Selection
....

Once again the country was placed under martial law. Yahya assumed the titles of chief martial law administrator and president. He announced that he considered himself to be a transitional leader whose task would be to restore order and to conduct free elections for a new constituent assembly, which would then draft a new constitution. He appointed a largely civilian cabinet in August 1969 in preparation for the election, which was scheduled to take place in December 1970. Yahya moved with dispatch to settle two contentious issues by decree: the unpopular "One Unit" of West Pakistan, which was created as a condition for the 1956 constitution, was ended; and East Pakistan was awarded 162 seats out of the 300-member National Assembly.

On November 12, 1970, a cyclone devastated an area of almost 8,000 square kilometers of East Pakistan's mid-coastal lowlands and its outlying islands in the Bay of Bengal. It was perhaps the worst natural disaster of the area in centuries. As many as 250,000 lives were lost.

Two days after the cyclone hit, Yahya arrived in Dhaka after a trip to Beijing, but he left a day later. His seeming indifference to the plight of Bengali victims caused a great deal of animosity. Opposition newspapers in Dhaka accused the Pakistani government of impeding the efforts of international relief agencies and of "gross neglect, callous inattention, and bitter indifference."

....

Available data
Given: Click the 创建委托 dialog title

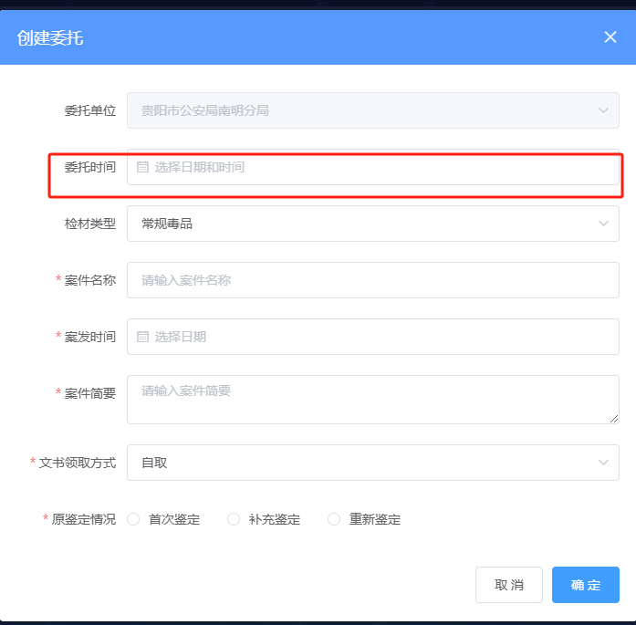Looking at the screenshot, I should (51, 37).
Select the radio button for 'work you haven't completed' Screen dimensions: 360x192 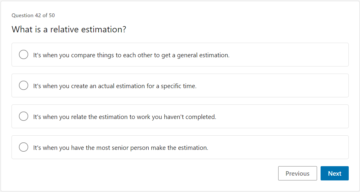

....

Exercise task 1
Rewrite the passage on Yahya's rule and the 1970 cyclone from "On November 12, 1970, a" up to and including "lives were lost.", with "catastrophe" in place of "natural disaster".
Exercise task 2
Extend the account of Yahya's rule and the East Pakistan cyclone, picking up after its final sentence.

Final answer 1
On November 12, 1970, a cyclone devastated an area of almost 8,000 square kilometers of East Pakistan's mid-coastal lowlands and its outlying islands in the Bay of Bengal. It was perhaps the worst catastrophe of the area in centuries. As many as 250,000 lives were lost.

Final answer 2
Mujib, who had been released from prison, lamented that "West Pakistan has a bumper wheat crop, but the first shipment of food grain to reach us is from abroad" and "that the textile merchants have not given a yard of cloth for our shrouds." "We have a large army," Mujib continued," but it is left to the British Marines to bury our dead." In an unveiled threat to the unity of Pakistan he added, "the feeling now pervades . . . every village, home, and slum that we must rule ourselves. We must make the decisions that matter. We will no longer suffer arbitrary rule by bureaucrats, capitalists, and feudal interests of West Pakistan."